WHAT IS NEEDED: Your answer must be the exact lines below, starting with the line with "Screen dimensions: 239x206" and going on through the line with "This screenshot has height=203, width=318.", both included, with no pictures.

RECORDS FOR THE EXERCISE:
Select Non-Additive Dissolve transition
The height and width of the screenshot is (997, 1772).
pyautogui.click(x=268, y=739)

---

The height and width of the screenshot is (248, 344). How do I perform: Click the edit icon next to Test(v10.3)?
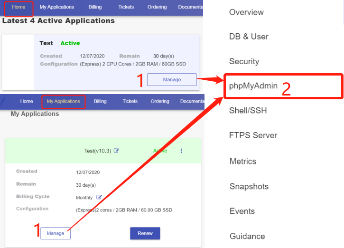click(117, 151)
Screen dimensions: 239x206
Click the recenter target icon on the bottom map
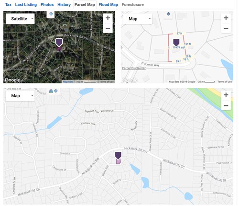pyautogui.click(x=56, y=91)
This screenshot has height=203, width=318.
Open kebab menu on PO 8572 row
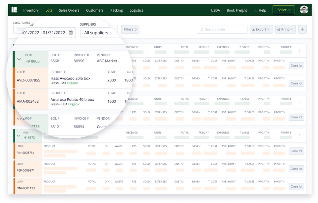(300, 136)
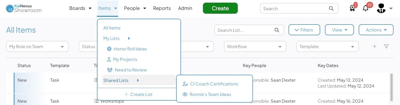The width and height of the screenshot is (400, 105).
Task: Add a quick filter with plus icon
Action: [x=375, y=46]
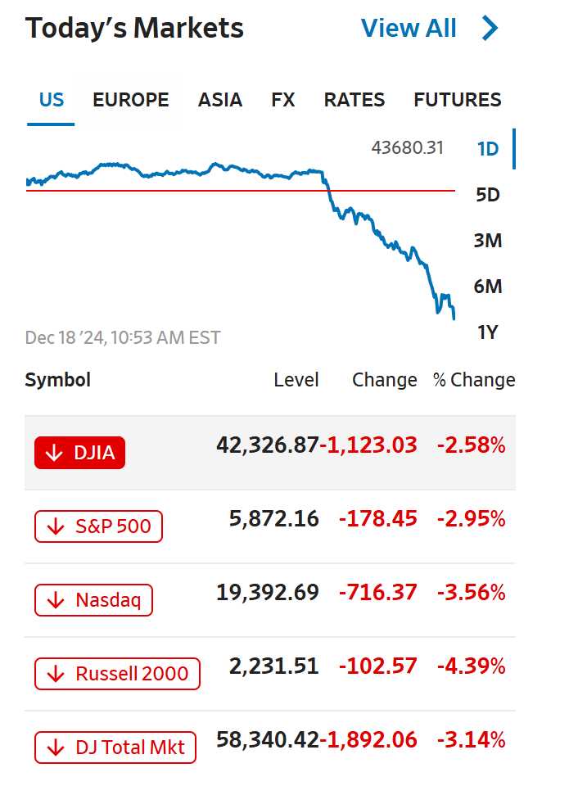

WRITTEN REPLY:
Screen dimensions: 239x206
Click the recenter target icon on the bottom map
pyautogui.click(x=56, y=91)
This screenshot has height=203, width=318.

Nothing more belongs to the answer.